A special case of Cheboratev's density theorem states that, for $K/\mathbb{Q}$ a Galois number field of degree $n$, then the rational primes that split completely in $K$ have density $1/n$.
Is there an elementary proof of this fact?
Actually I'm asking this only to apply it to $K=\mathbb{Q}(\zeta_n)$ and get that the density is nonzero, and there is an elementary proof of this. However I'm also interested in the more general result.
Best Answer
There does exist an elementary proof, and is given in many books on algebraic number theory.
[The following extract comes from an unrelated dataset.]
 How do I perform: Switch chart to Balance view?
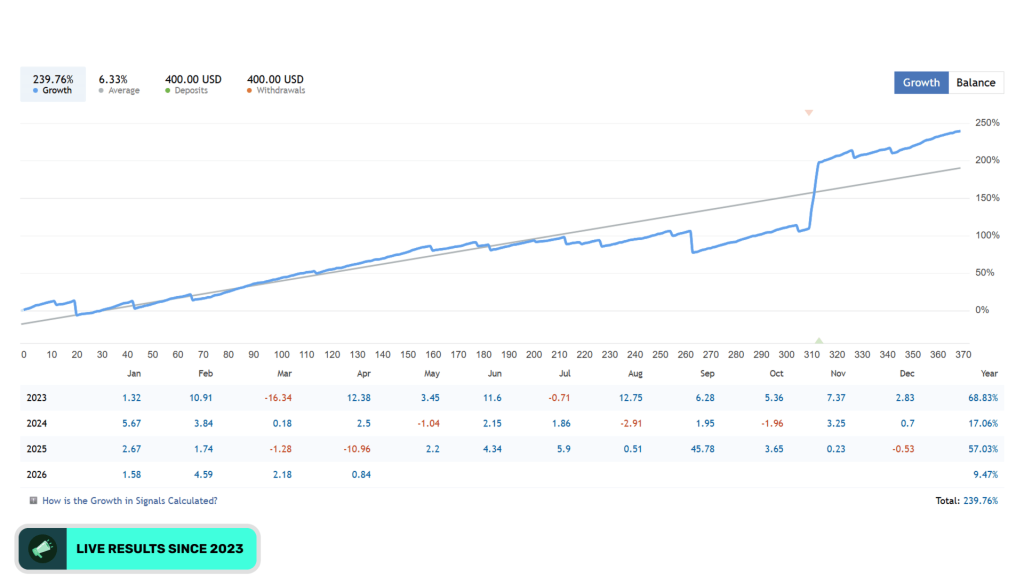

I think it is in Lang's book. I reproduce the proof below.
Consider $ \zeta _K(s)=\prod _{\mathfrak p}(1-\frac{1}{(N\mathfrak p)^{s}})^{-1}$ where $\mathfrak p$ runs over all prime ideals in the ring of integers in $K$. Therefore,
$$\log (\zeta _K(s))=\sum _{\mathfrak p}\sum _ {m\geq 1} \frac{1}{m(N\mathfrak p)^{ms}}$$
Since $\zeta _K(s)=\frac{1}{s-1}(a_0+a_1(s-1)+\cdots)$ with $a_0\neq 0$, it follows that $\frac{\log (\zeta _K(s))}{\log \frac{1}{s-1}}$ tends to $1$ as $s$ tends to $1$ from the right. On the other hand, in this limit, only the term $m=1$ and $\mathfrak p$ of degree one over $\mathbb Q$ need be considered. Hence we get $$1= \lim _{s \rightarrow 1} \frac{\sum _{\mathfrak p} \frac{1}{(N\mathfrak p) ^s}}{\log \frac{1}{s-1}}.$$ Now, degree $1$ primes $\mathfrak p$ lie over rational primes $p$ which split completely in $K$, and over each $p$, there are $n=\deg(K/{\mathbb Q})$ primes $\mathfrak p$ of degree $1$. Hence we get
$$1=\lim _{s\rightarrow 1} n\left( \frac{\sum _p \frac{1}{p^s}}{\log \frac{1}{s-1}}\right)$$ where the sum is over primes $p$ which split completely. This gives what you want.